Autora de la colección: Teresa Iturriaga Osa

Ilustradora: Sira Ascanio




Ocho mujeres que fueron acogidas en los recursos para mujeres víctimas de violencia de género de la Red Insular del Cabildo de Gran Canaria han participado en un libro relatando su historia personal desde su nuevo hogar, con sus sensaciones de libertad, estabilidad y esperanza. Se destaca en todas ellas la idea del renacer, porque desde un centro de acogida, la vida comienza todos los días de otra manera. El criterio de selección de las protagonistas de las historias se basa el concepto de complejidad que caracteriza nuestra época en cuanto a edad, país de procedencia, estado civil, profesión, etc., con el fin de que el abanico de experiencias sea muy diverso y pueda servir de referencia a todas aquellas mujeres que tengan acceso a la publicación. La difusión de la obra aspira a ser lo más amplia posible con el objetivo de sensibilizar a todos los sectores de la ciudadanía en la importancia y el reconocimiento de las políticas de igualdad y de la protección del derecho de las víctimas a recibir una atención integral, logrando de este modo una proyección de sus vidas hacia un futuro provechoso y satisfactorio.

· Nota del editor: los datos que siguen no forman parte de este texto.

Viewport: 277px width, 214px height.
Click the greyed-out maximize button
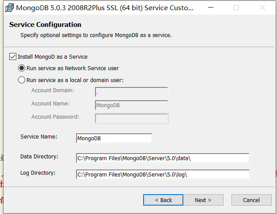click(236, 8)
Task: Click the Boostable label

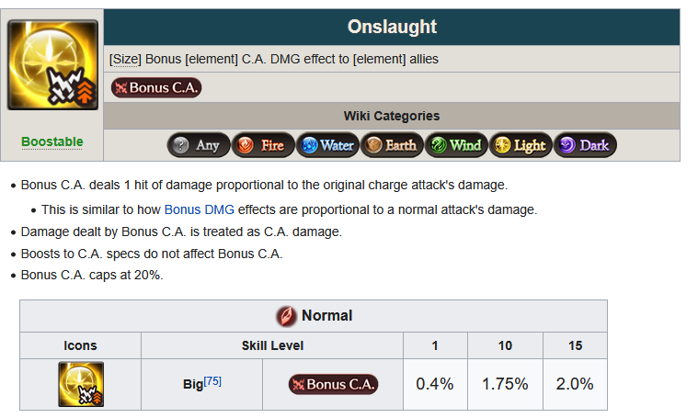Action: [52, 141]
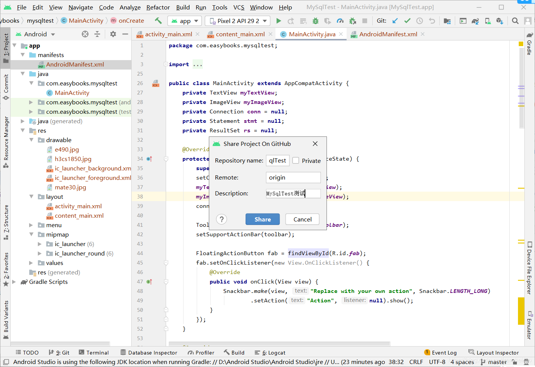
Task: Start Debug mode for the app
Action: (x=316, y=21)
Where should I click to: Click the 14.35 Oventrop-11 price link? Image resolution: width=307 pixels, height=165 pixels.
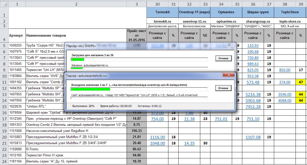(189, 143)
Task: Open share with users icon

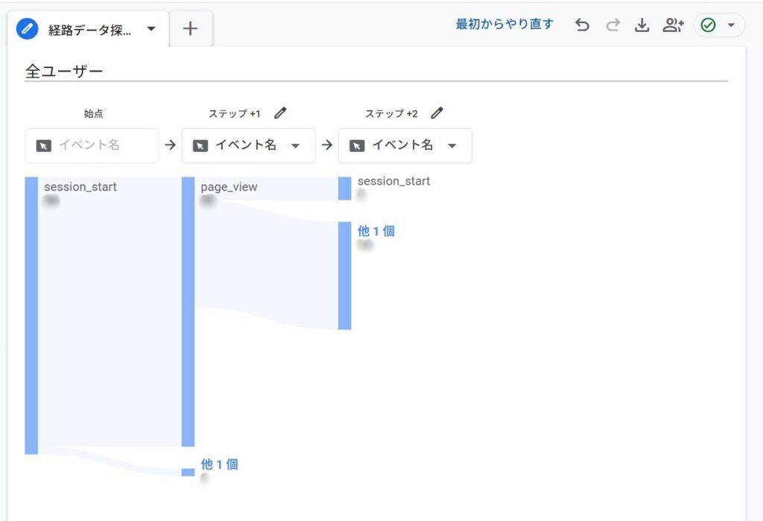Action: point(673,25)
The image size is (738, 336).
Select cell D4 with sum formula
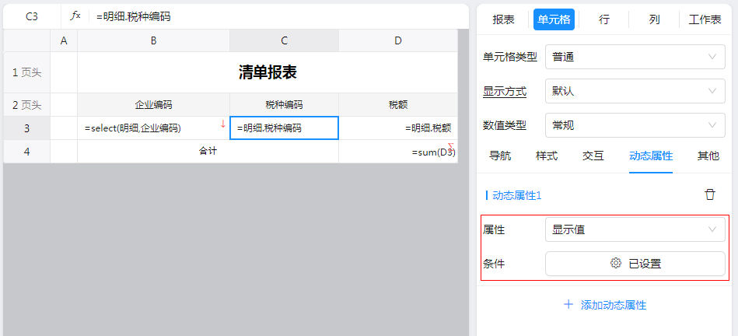click(397, 152)

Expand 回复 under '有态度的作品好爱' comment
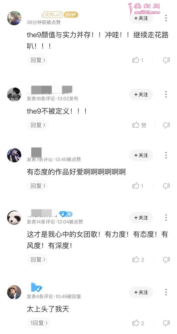coord(37,186)
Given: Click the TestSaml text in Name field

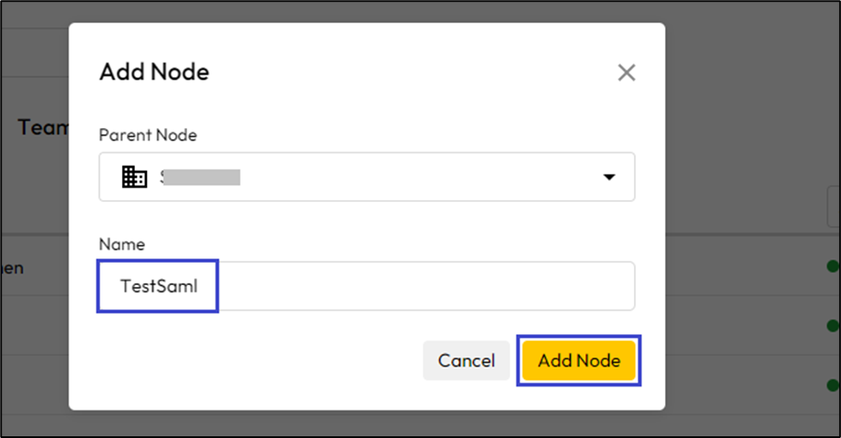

La obra se presenta al público como contenido de una propuesta de sensibilización en materia de prevención, educación y asistencia para las víctimas de la violencia machista. Es urgente introducir nuevos modelos que ayuden a destruir los estereotipos discriminatorios y potenciar el valor de la diferencia, del respeto y de la comunicación a escala global.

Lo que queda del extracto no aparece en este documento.